Rhythm & Views

DeVotchKa

DeVotchKa's most recent release, How It Ends, was recorded here in town at WaveLab, and is even more desert-scorched than their previous records; you'd never know that DeVotchKa calls Denver home. Nick Luca lends a traditional Mexican-style guitar to "You Love Me" and "We're Leaving," and Naim Amor sings on "Viens Avec Moi." The songs rage with filmic flair, with the kind of density that develops when you mix traditional and modern melodies, throw in a variety of instruments and musicians to play them, and bring to boil.

DeVotchKa is expert at augmenting their usual arsenal of violin, tuba, accordion, drums and guitar with bowed vibes, piano, theremin, horns, vibraphone and glockenspiel, among other things.

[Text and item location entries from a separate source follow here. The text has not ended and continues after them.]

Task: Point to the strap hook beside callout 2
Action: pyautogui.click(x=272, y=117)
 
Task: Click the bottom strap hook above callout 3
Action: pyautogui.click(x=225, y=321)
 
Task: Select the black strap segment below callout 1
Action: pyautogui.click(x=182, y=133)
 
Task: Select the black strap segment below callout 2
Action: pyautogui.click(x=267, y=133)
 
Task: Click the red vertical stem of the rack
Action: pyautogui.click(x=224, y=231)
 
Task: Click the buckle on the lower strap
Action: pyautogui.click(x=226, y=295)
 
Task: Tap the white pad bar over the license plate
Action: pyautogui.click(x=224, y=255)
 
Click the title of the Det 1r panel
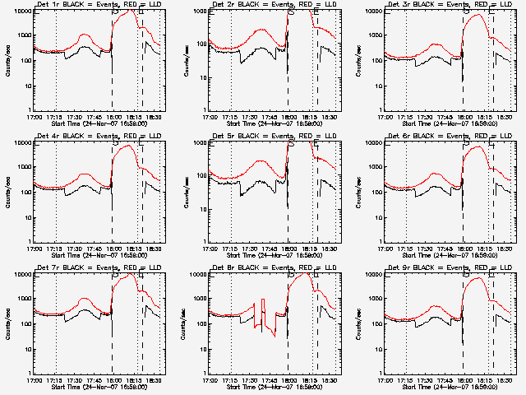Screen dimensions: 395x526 point(96,5)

The title track, "Dearly Departed" and "Too Tired" are all beautiful examples of this accenting, while "The Enemy Guns" and "Such a Lovely Thing" showcase the classic DeVotchKa instrumentation. There are moments of pure apocalypse on How It Ends: "Twenty-Six Temptations" features a tuba bass line under violin and piano, and by the time vocalist and guitarist Nick Urata raises the chorus, the tuba has become a creature of Gehenna.

How it Ends slinks dramatically into swirls of Old World- and Mexican-influenced orchestration; DeVotchKa stands proudly atop the peak of cathartic, tragic climax, fires of guitars and strings and full-body vocals blazing.